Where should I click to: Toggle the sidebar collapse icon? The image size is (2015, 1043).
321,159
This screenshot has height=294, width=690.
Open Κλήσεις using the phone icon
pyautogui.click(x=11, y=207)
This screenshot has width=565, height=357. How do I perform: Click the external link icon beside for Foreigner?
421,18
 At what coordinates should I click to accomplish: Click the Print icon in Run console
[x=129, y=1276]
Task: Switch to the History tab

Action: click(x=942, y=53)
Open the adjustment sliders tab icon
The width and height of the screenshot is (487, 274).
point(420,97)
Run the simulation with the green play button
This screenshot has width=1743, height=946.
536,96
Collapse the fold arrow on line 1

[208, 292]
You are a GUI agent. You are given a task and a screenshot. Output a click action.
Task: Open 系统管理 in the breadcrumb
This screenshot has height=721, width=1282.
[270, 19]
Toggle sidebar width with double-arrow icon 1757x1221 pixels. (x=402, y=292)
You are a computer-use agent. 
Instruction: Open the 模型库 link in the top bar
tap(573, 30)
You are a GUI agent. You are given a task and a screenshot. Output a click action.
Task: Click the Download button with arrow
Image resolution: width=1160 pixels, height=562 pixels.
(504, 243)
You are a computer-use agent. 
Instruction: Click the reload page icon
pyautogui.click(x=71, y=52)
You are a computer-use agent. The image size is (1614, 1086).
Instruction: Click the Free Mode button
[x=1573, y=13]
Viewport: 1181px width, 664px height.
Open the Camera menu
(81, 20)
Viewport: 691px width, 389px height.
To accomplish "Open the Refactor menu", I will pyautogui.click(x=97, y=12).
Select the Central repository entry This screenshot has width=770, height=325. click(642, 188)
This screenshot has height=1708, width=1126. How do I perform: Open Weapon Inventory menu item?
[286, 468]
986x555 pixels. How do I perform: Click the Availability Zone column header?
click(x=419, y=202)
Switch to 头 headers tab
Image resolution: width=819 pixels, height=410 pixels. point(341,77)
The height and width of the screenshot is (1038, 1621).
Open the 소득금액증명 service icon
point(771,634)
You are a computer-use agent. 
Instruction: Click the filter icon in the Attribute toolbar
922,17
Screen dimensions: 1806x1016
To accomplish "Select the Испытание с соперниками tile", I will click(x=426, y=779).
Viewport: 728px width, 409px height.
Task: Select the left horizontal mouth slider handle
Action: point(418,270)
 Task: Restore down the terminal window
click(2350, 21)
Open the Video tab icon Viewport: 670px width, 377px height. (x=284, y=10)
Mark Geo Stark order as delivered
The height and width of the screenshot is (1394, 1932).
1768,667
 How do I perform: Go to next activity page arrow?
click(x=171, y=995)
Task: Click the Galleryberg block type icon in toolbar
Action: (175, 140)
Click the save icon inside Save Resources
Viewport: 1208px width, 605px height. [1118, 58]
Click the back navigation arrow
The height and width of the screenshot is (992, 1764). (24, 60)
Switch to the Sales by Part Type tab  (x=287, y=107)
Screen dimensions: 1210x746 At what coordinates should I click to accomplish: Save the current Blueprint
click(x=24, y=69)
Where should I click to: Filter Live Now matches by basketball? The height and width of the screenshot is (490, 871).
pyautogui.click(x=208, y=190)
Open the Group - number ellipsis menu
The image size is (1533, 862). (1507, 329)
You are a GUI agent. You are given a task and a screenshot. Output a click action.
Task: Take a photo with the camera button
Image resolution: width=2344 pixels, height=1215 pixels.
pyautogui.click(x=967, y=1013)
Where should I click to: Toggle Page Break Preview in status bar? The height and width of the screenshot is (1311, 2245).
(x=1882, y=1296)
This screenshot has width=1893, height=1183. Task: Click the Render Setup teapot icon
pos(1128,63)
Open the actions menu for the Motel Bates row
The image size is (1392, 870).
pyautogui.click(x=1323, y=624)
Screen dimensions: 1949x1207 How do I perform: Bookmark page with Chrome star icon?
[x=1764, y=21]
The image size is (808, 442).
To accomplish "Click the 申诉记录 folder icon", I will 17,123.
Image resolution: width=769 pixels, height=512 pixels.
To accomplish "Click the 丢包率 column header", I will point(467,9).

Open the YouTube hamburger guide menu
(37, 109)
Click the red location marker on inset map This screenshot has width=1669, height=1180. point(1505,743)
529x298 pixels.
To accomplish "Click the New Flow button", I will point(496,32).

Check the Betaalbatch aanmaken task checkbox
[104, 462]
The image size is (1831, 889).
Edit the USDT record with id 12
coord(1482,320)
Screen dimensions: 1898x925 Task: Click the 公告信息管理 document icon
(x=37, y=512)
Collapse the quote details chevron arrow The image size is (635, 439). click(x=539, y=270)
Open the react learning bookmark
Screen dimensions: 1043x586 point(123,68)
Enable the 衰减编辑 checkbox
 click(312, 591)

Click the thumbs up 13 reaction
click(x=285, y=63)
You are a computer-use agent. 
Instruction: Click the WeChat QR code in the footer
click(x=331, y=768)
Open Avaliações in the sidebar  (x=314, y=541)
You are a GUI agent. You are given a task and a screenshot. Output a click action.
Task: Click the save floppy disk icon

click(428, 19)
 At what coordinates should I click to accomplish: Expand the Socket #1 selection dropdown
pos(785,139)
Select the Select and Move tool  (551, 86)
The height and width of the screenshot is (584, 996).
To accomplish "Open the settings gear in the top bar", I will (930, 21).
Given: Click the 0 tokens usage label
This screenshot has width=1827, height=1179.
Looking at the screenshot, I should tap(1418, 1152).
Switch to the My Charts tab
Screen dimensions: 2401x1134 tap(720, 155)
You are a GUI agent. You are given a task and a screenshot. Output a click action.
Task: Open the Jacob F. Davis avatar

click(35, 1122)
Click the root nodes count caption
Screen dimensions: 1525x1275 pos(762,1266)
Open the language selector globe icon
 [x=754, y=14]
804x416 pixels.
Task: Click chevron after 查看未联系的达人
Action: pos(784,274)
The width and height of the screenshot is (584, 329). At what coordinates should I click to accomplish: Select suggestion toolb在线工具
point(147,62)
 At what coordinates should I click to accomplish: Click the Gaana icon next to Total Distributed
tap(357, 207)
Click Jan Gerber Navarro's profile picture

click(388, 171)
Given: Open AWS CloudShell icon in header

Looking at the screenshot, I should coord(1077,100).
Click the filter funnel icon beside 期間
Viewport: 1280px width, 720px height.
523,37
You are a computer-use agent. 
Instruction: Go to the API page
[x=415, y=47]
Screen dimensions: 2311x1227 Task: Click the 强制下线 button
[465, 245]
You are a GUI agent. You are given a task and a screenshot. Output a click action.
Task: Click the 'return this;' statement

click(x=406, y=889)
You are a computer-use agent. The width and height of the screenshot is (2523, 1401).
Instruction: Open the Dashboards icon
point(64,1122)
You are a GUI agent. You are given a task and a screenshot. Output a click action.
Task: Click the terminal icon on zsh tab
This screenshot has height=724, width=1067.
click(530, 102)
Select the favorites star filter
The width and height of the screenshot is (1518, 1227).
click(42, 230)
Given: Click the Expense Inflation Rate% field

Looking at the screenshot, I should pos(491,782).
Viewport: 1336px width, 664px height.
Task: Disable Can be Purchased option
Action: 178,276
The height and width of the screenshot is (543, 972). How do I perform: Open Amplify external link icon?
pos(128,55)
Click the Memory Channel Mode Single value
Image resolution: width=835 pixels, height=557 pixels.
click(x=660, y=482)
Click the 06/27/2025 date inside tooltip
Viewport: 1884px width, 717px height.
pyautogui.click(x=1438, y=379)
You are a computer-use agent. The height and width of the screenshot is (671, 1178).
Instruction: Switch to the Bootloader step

→ GOAL OF THE EXERCISE
Above are the records; reproduce all of them exactly.

→ ANSWER SECTION
Where should I click to: Toggle the sidebar collapse icon? The image size is (2015, 1043).
321,159
This screenshot has height=294, width=690.
Open Κλήσεις using the phone icon
pyautogui.click(x=11, y=207)
This screenshot has width=565, height=357. How do I perform: Click the external link icon beside for Foreigner?
421,18
 At what coordinates should I click to accomplish: Click the Print icon in Run console
[x=129, y=1276]
Task: Switch to the History tab

Action: click(x=942, y=53)
Open the adjustment sliders tab icon
The width and height of the screenshot is (487, 274).
point(420,97)
Run the simulation with the green play button
This screenshot has width=1743, height=946.
536,96
Collapse the fold arrow on line 1

[208, 292]
You are a GUI agent. You are given a task and a screenshot. Output a click action.
Task: Open 系统管理 in the breadcrumb
This screenshot has height=721, width=1282.
[270, 19]
Toggle sidebar width with double-arrow icon 1757x1221 pixels. (x=402, y=292)
You are a computer-use agent. 
Instruction: Open the 模型库 link in the top bar
tap(573, 30)
You are a GUI agent. You are given a task and a screenshot. Output a click action.
Task: Click the Download button with arrow
Image resolution: width=1160 pixels, height=562 pixels.
(504, 243)
You are a computer-use agent. 
Instruction: Click the reload page icon
pyautogui.click(x=71, y=52)
You are a computer-use agent. The image size is (1614, 1086).
Instruction: Click the Free Mode button
[x=1573, y=13]
Viewport: 1181px width, 664px height.
Open the Camera menu
(81, 20)
Viewport: 691px width, 389px height.
To accomplish "Open the Refactor menu", I will pyautogui.click(x=97, y=12).
Select the Central repository entry This screenshot has width=770, height=325. click(642, 188)
This screenshot has height=1708, width=1126. How do I perform: Open Weapon Inventory menu item?
[286, 468]
986x555 pixels. How do I perform: Click the Availability Zone column header?
click(x=419, y=202)
Switch to 头 headers tab
Image resolution: width=819 pixels, height=410 pixels. point(341,77)
The height and width of the screenshot is (1038, 1621).
Open the 소득금액증명 service icon
point(771,634)
You are a computer-use agent. 
Instruction: Click the filter icon in the Attribute toolbar
922,17
Screen dimensions: 1806x1016
To accomplish "Select the Испытание с соперниками tile", I will click(x=426, y=779).
Viewport: 728px width, 409px height.
Task: Select the left horizontal mouth slider handle
Action: point(418,270)
 Task: Restore down the terminal window
click(2350, 21)
Open the Video tab icon Viewport: 670px width, 377px height. (x=284, y=10)
Mark Geo Stark order as delivered
The height and width of the screenshot is (1394, 1932).
1768,667
 How do I perform: Go to next activity page arrow?
click(x=171, y=995)
Task: Click the Galleryberg block type icon in toolbar
Action: (175, 140)
Click the save icon inside Save Resources
Viewport: 1208px width, 605px height. [1118, 58]
Click the back navigation arrow
The height and width of the screenshot is (992, 1764). (24, 60)
Switch to the Sales by Part Type tab  (x=287, y=107)
Screen dimensions: 1210x746 At what coordinates should I click to accomplish: Save the current Blueprint
click(x=24, y=69)
Where should I click to: Filter Live Now matches by basketball? The height and width of the screenshot is (490, 871).
pyautogui.click(x=208, y=190)
Open the Group - number ellipsis menu
The image size is (1533, 862). (1507, 329)
You are a GUI agent. You are given a task and a screenshot. Output a click action.
Task: Take a photo with the camera button
Image resolution: width=2344 pixels, height=1215 pixels.
pyautogui.click(x=967, y=1013)
Where should I click to: Toggle Page Break Preview in status bar? The height and width of the screenshot is (1311, 2245).
(x=1882, y=1296)
This screenshot has width=1893, height=1183. Task: Click the Render Setup teapot icon
pos(1128,63)
Open the actions menu for the Motel Bates row
The image size is (1392, 870).
pyautogui.click(x=1323, y=624)
Screen dimensions: 1949x1207 How do I perform: Bookmark page with Chrome star icon?
[x=1764, y=21]
The image size is (808, 442).
To accomplish "Click the 申诉记录 folder icon", I will 17,123.
Image resolution: width=769 pixels, height=512 pixels.
To accomplish "Click the 丢包率 column header", I will point(467,9).

Open the YouTube hamburger guide menu
(37, 109)
Click the red location marker on inset map This screenshot has width=1669, height=1180. point(1505,743)
529x298 pixels.
To accomplish "Click the New Flow button", I will point(496,32).

Check the Betaalbatch aanmaken task checkbox
[104, 462]
The image size is (1831, 889).
Edit the USDT record with id 12
coord(1482,320)
Screen dimensions: 1898x925 Task: Click the 公告信息管理 document icon
(x=37, y=512)
Collapse the quote details chevron arrow The image size is (635, 439). click(x=539, y=270)
Open the react learning bookmark
Screen dimensions: 1043x586 point(123,68)
Enable the 衰减编辑 checkbox
 click(312, 591)

Click the thumbs up 13 reaction
click(x=285, y=63)
You are a computer-use agent. 
Instruction: Click the WeChat QR code in the footer
click(x=331, y=768)
Open Avaliações in the sidebar  (x=314, y=541)
You are a GUI agent. You are given a task and a screenshot. Output a click action.
Task: Click the save floppy disk icon

click(428, 19)
 At what coordinates should I click to accomplish: Expand the Socket #1 selection dropdown
pos(785,139)
Select the Select and Move tool  (551, 86)
The height and width of the screenshot is (584, 996).
To accomplish "Open the settings gear in the top bar", I will (930, 21).
Given: Click the 0 tokens usage label
This screenshot has width=1827, height=1179.
Looking at the screenshot, I should tap(1418, 1152).
Switch to the My Charts tab
Screen dimensions: 2401x1134 tap(720, 155)
You are a GUI agent. You are given a task and a screenshot. Output a click action.
Task: Open the Jacob F. Davis avatar

click(35, 1122)
Click the root nodes count caption
Screen dimensions: 1525x1275 pos(762,1266)
Open the language selector globe icon
 [x=754, y=14]
804x416 pixels.
Task: Click chevron after 查看未联系的达人
Action: pos(784,274)
The width and height of the screenshot is (584, 329). At what coordinates should I click to accomplish: Select suggestion toolb在线工具
point(147,62)
 At what coordinates should I click to accomplish: Click the Gaana icon next to Total Distributed
tap(357, 207)
Click Jan Gerber Navarro's profile picture

click(388, 171)
Given: Open AWS CloudShell icon in header

Looking at the screenshot, I should coord(1077,100).
Click the filter funnel icon beside 期間
Viewport: 1280px width, 720px height.
523,37
You are a computer-use agent. 
Instruction: Go to the API page
[x=415, y=47]
Screen dimensions: 2311x1227 Task: Click the 强制下线 button
[465, 245]
You are a GUI agent. You are given a task and a screenshot. Output a click action.
Task: Click the 'return this;' statement

click(x=406, y=889)
You are a computer-use agent. The width and height of the screenshot is (2523, 1401).
Instruction: Open the Dashboards icon
point(64,1122)
You are a GUI agent. You are given a task and a screenshot. Output a click action.
Task: Click the terminal icon on zsh tab
This screenshot has height=724, width=1067.
click(530, 102)
Select the favorites star filter
The width and height of the screenshot is (1518, 1227).
click(42, 230)
Given: Click the Expense Inflation Rate% field

Looking at the screenshot, I should pos(491,782).
Viewport: 1336px width, 664px height.
Task: Disable Can be Purchased option
Action: 178,276
The height and width of the screenshot is (543, 972). How do I perform: Open Amplify external link icon?
pos(128,55)
Click the Memory Channel Mode Single value
Image resolution: width=835 pixels, height=557 pixels.
click(x=660, y=482)
Click the 06/27/2025 date inside tooltip
Viewport: 1884px width, 717px height.
pyautogui.click(x=1438, y=379)
You are a computer-use agent. The height and width of the screenshot is (671, 1178).
Instruction: Switch to the Bootloader step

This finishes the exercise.